Instructions to follow:
In the part of the records that opens with the line containing "Given: Click the page number 1 label" and closes at the end of the records, replace "checkbox" with "toggle" and leave everything else unchanged. Reproduce only that part, and omit the pictures.

(Records from a pointing dataset)
— begin —

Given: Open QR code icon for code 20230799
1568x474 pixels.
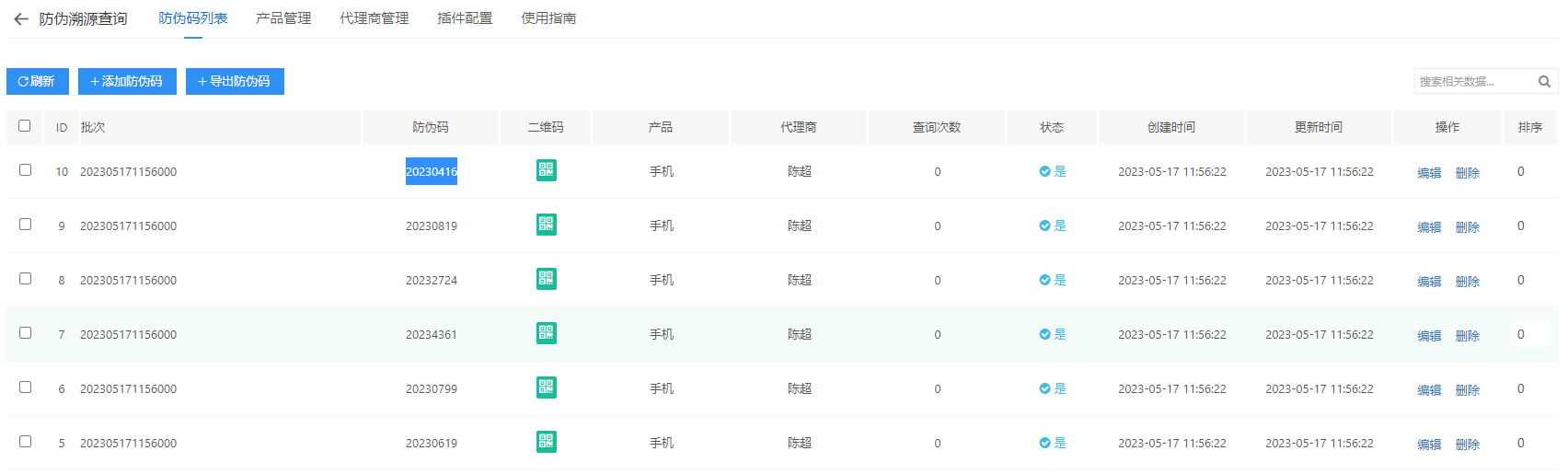Looking at the screenshot, I should coord(546,387).
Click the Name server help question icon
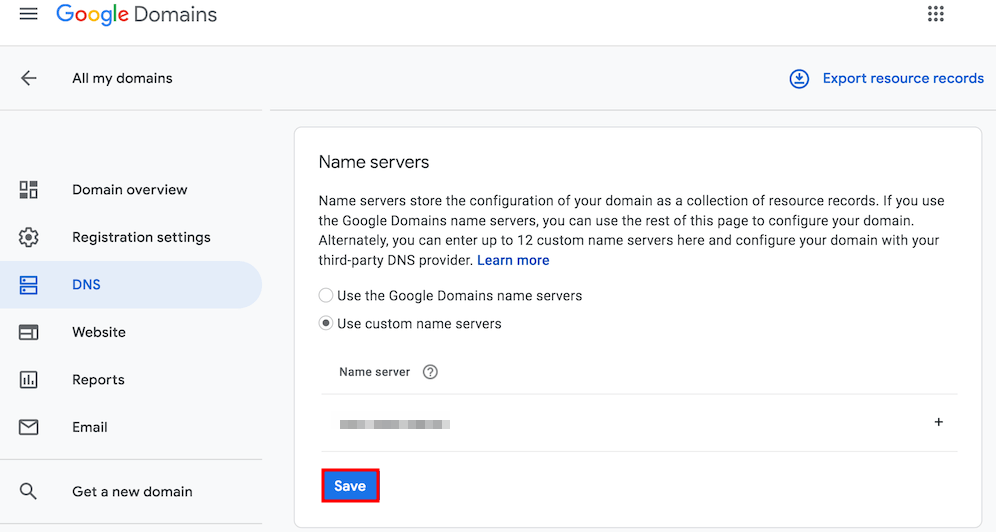 point(430,372)
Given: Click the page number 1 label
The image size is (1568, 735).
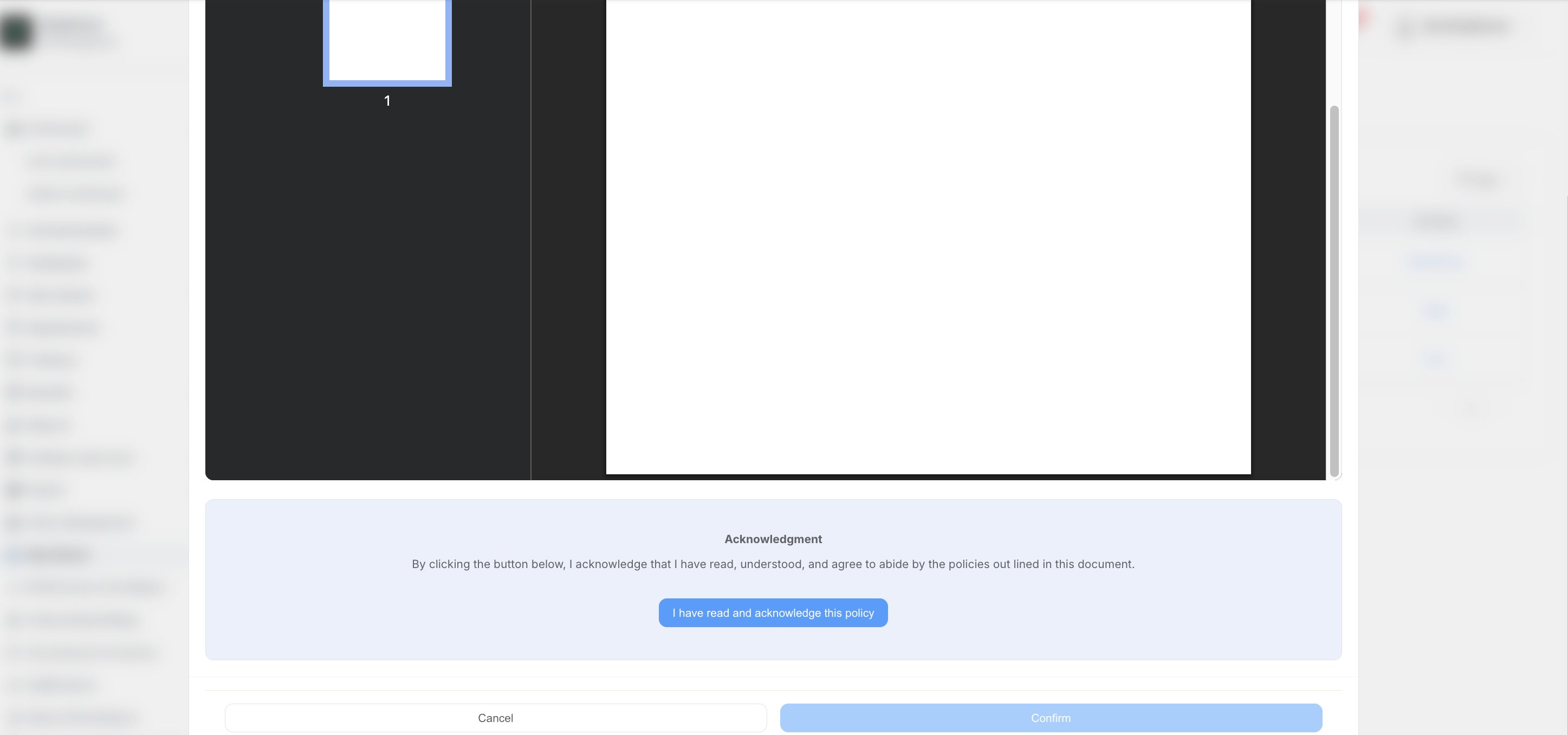Looking at the screenshot, I should tap(387, 101).

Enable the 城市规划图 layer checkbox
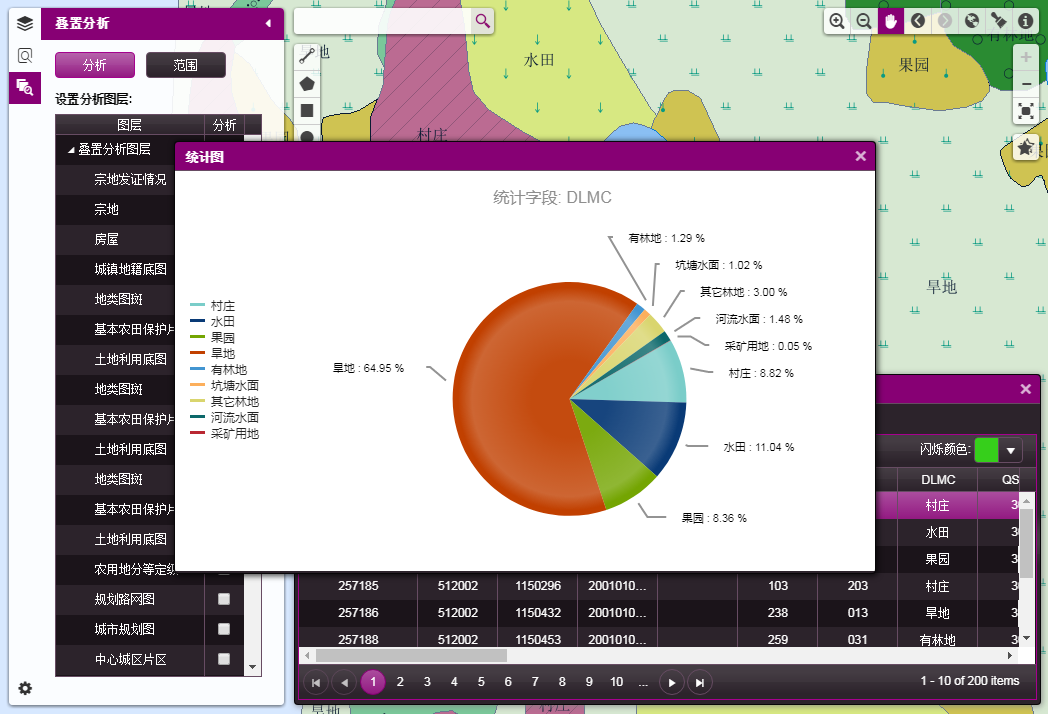point(224,629)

— end —

Exercise result:
Given: Click the page number 1 label
The image size is (1568, 735).
Looking at the screenshot, I should tap(387, 101).

Enable the 城市规划图 layer toggle
point(224,629)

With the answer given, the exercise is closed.